Understanding how young girls feel about new activities, how they make decisions, what they like and how they are influenced is now an integral part of how GirlGuiding NZ operates.  

“My personal take is that everything has to start with the purpose, which is engaging these girls and giving them experiences that they value and want to be part of,” says Stubbings, who acknowledges that wearing scarves and making pledges likely only appeals to a limited number of girls today. 

“If you work your way back and you find roadblocks around traditional activities or traditional brands or perceptions then you have to remove those roadblocks.” 

“For us it is looking at the girls we are trying to reach and asking ‘do all of our brands work for those girls’? If they don’t, we need to create new brands. And if the experiences don’t work we need to create new experiences. Otherwise we are not really fulfilling our purpose.”  

GirlGuides doing yoga


At a Glance

What was the need or problem in the community? 

GirlGuiding NZ’s research showed that girls’ confidence levels decrease significantly as they get older - with confidence scores dropping from ages 10-12 to 13-14, and again to 15-17 years. 

Girls’ participation in sport and recreation also declines throughout their teenage years. 

What challenges or barriers existed and how were they overcome?  

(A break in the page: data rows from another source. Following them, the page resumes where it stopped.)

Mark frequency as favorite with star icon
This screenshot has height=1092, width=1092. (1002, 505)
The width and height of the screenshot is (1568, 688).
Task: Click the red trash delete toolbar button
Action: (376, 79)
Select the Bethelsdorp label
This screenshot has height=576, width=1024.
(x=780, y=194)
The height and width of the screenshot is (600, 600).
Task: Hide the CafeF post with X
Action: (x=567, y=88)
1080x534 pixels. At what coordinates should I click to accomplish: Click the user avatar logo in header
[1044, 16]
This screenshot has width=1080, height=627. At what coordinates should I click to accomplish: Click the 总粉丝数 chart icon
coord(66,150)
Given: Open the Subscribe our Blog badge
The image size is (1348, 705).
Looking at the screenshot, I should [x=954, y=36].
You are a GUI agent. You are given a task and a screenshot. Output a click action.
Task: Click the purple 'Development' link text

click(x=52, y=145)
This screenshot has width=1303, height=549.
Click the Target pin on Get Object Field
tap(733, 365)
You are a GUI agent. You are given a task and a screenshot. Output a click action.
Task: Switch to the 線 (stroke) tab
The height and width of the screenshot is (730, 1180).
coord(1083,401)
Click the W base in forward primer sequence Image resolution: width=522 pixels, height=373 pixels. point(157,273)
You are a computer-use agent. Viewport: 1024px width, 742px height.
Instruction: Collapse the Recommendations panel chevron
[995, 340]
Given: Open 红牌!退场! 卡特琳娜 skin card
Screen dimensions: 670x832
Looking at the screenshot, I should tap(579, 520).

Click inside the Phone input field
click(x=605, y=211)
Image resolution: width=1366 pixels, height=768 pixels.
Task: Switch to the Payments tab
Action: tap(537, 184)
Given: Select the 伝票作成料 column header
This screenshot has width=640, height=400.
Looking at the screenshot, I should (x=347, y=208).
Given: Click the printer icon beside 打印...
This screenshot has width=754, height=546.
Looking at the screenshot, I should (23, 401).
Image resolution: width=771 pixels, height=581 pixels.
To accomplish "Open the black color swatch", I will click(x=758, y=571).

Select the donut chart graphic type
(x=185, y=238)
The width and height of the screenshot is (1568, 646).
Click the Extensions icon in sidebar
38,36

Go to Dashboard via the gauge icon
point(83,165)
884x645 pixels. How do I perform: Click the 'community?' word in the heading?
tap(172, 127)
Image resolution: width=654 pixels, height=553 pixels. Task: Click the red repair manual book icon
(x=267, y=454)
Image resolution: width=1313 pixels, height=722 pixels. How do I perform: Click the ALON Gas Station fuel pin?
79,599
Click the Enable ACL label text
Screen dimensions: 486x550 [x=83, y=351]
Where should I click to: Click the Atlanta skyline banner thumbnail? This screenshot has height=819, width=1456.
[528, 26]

GirlGuiding NZ’s Classic Guiding programme involves a week-to-week commitment, which becomes challenging as girls’ lives get busier in their post-primary years. Many girls prefer to engage in new activities alongside their friends in non-competitive environments where they feel confident and supported - however these activities are not always readily available. 

GirlPoweredNZ makes non-traditional, non-competitive physical activity more accessible, appealing, and engaging to 12-18 year-old girls by leveraging partner brands, removing costs and partnering with schools on delivery. 

What were the key success factors – and were they driven by an innovative approach? 

Having been initially hampered by low brand recognition and acceptance and covid constraints, GirlPoweredNZ pivoted to free, schools-based delivery and leveraged the power of partner brands that were more relatable to drive a significant increase in participation in the target group. Some examples of these partnerships include: O Studio, Compound Dance, Laser Strike, Cheap Skates Skate School and HIIT Squad in Christchurch and Onboard Skate and Wellness Riders in Wellington.  

The community impact was magnified far beyond what would have been possible with the traditional model of ticketed public events. 

What outcomes were achieved? 

The school-based, partnership delivery model established an effective method of reaching, engaging and positively impacting far more girls than ever before from a significantly broader demographic. 

The programme attracted 1668 participants to 81 events - a number that will rise to 2268 when another 30 scheduled events are completed. 

The programme resulted in:  

  • The development of a stronger understanding of how girls in the target age group feel about new activities, make decisions, and how they are influenced 
  • Engagement with girls and parents from diverse communities – far beyond the typical GirlGuiding NZ membership 
  • The establishment of strategic partnerships with external providers 
  • The development of institutional knowledge and processes for engaging external providers into the future 
  • Growth of organisational confidence to appeal to and engage new girls, and deliver activities 

What comes next? 

The programme continues to deliver events in main centres and is moving into regional and more diverse communities, utilising its ability to engage and support collaborative delivery with partners on the ground.  

GirlGuiding NZ’s goal is to establish at least one youth event brand that is recognisable mainstay in the sport and recreation event space within three years. It is aiming to have more than 10,000 girls actively involved in events by 2025.